- WORK ORDER: Tally the lines below containing the word "Select" and give that total alone.

- DATA RECORDS:
----------
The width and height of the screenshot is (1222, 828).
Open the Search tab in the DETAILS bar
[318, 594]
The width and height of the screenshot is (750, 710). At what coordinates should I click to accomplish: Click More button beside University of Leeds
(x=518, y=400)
----------
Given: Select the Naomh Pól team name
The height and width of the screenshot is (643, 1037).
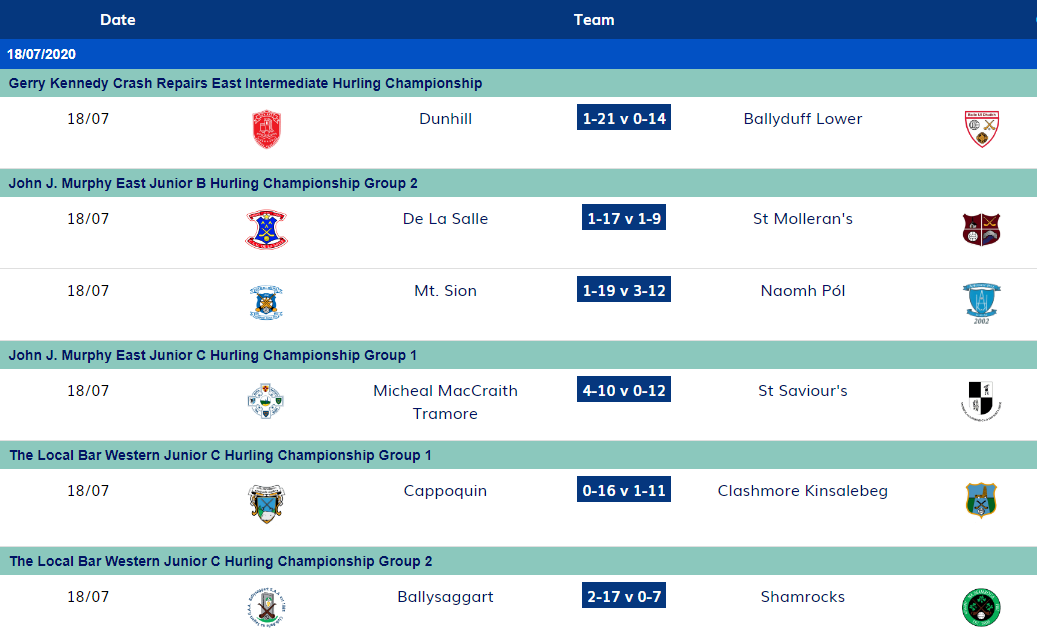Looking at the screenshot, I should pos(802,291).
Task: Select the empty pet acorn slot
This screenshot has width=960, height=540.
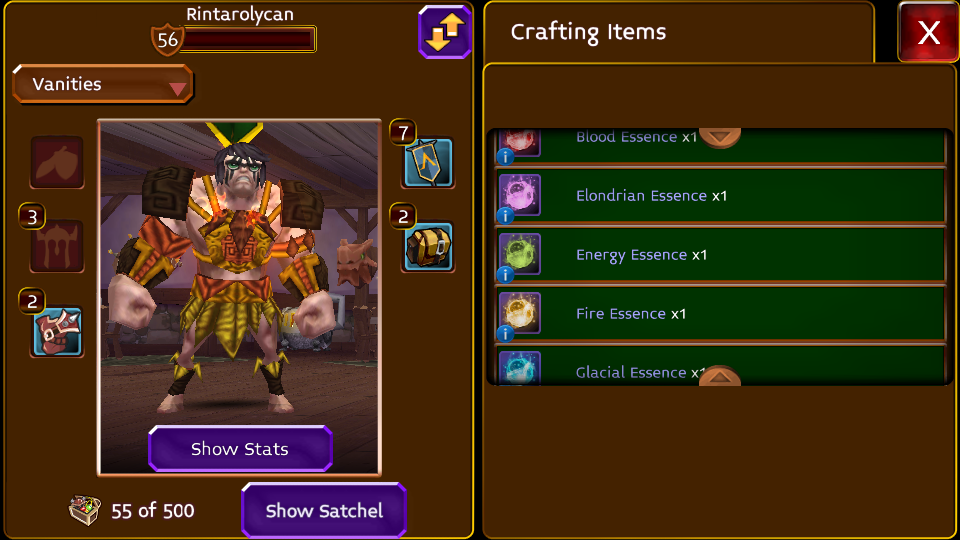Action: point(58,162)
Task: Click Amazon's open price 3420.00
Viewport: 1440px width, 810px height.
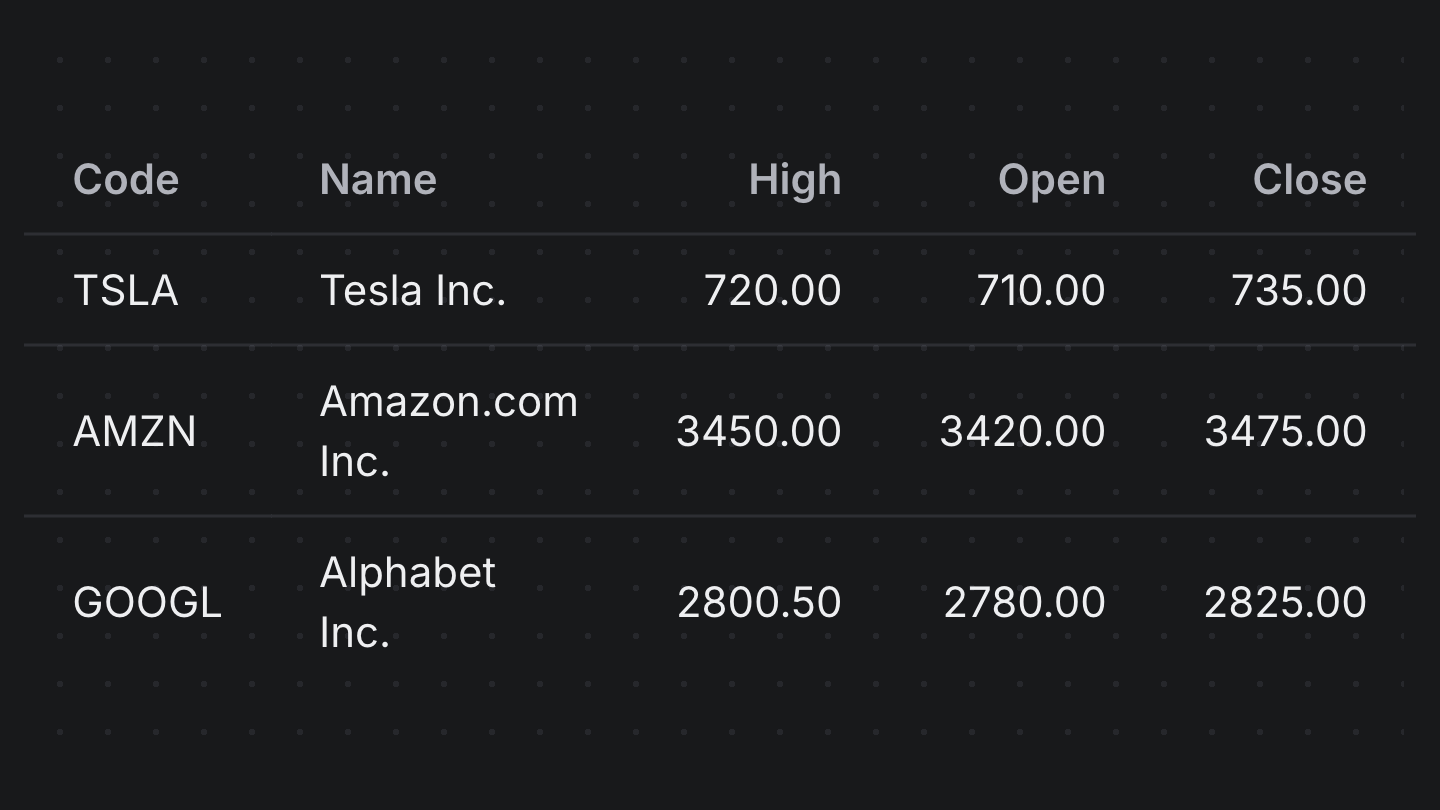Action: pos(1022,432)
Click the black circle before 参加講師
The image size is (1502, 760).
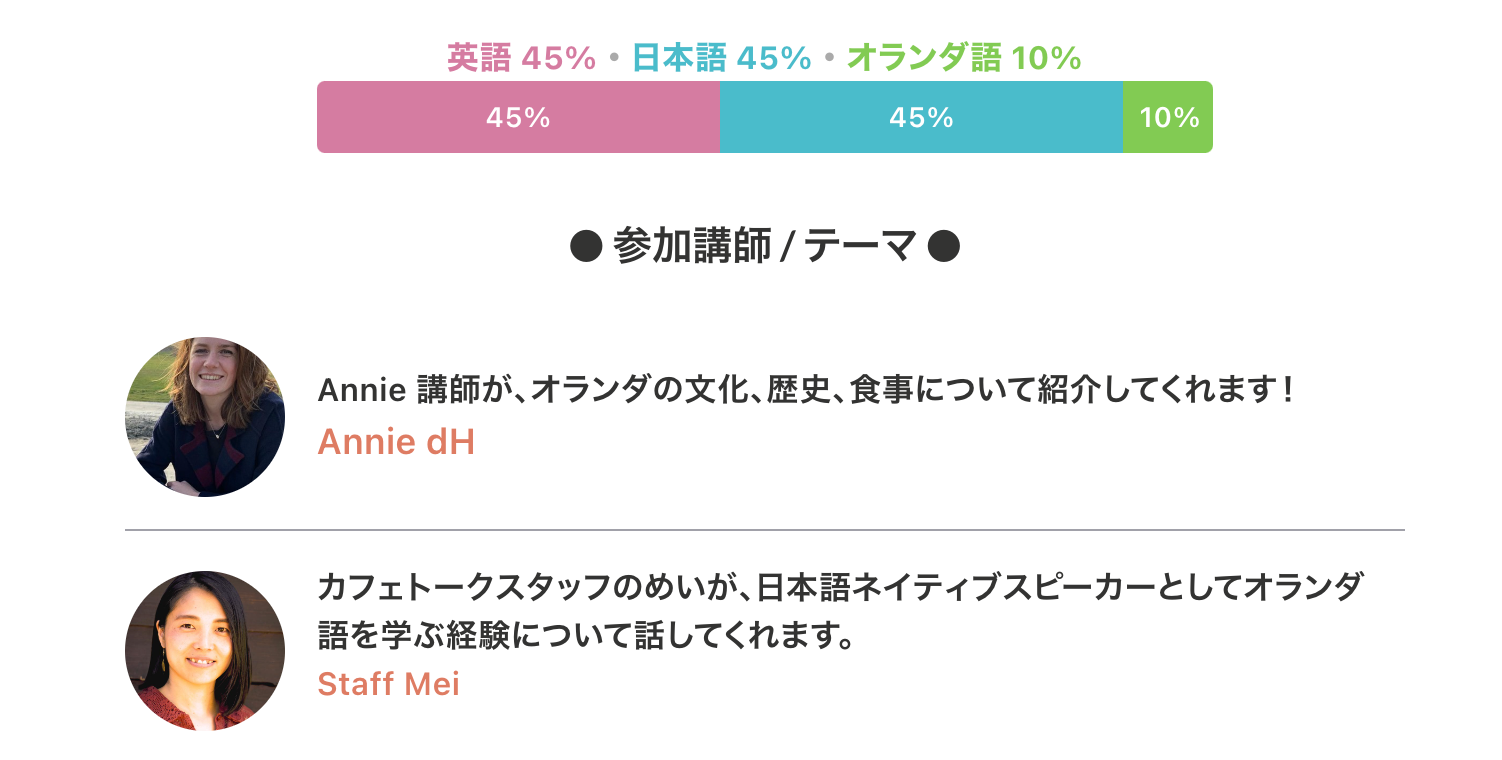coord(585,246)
----------
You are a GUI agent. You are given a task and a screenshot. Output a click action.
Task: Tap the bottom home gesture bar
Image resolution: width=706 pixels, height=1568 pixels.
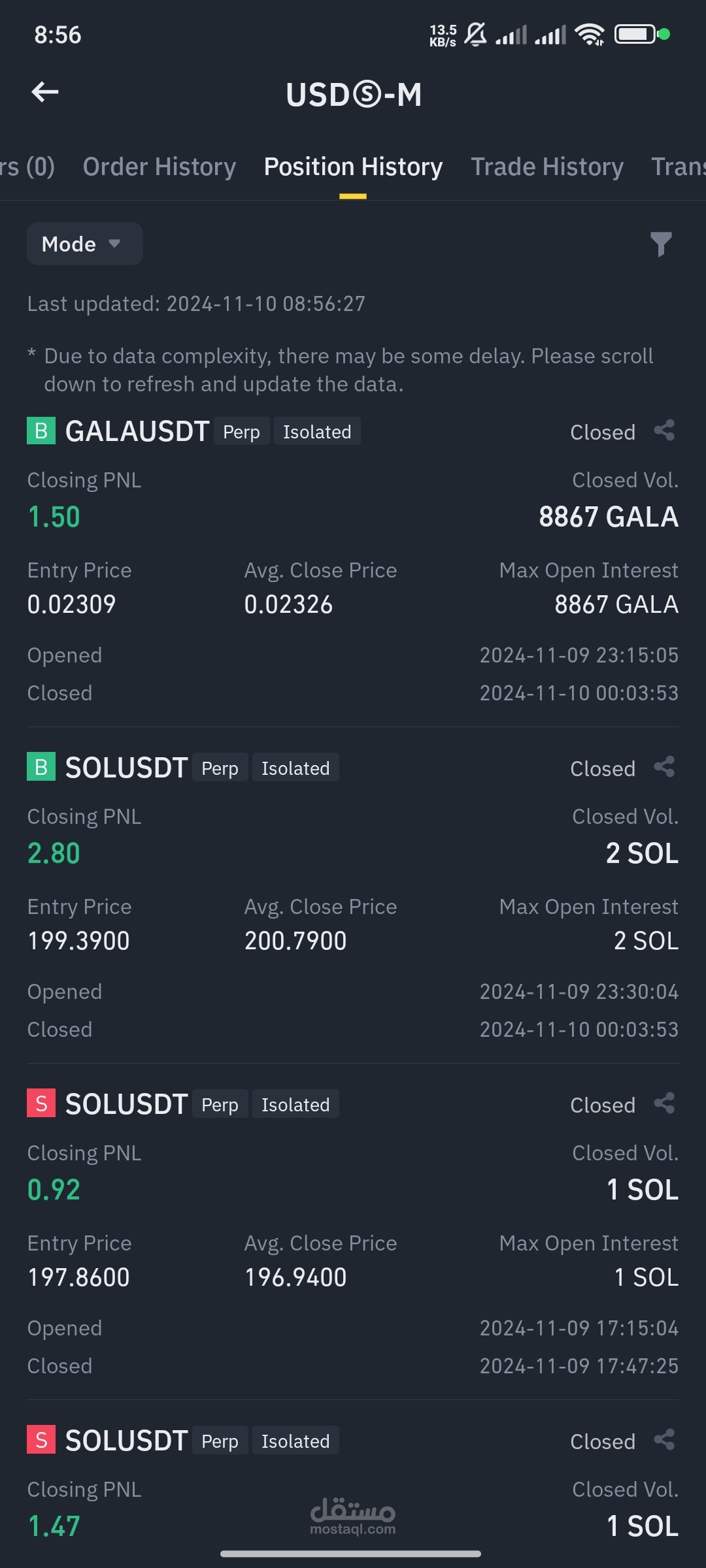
----------
- EXERCISE RESPONSE: 2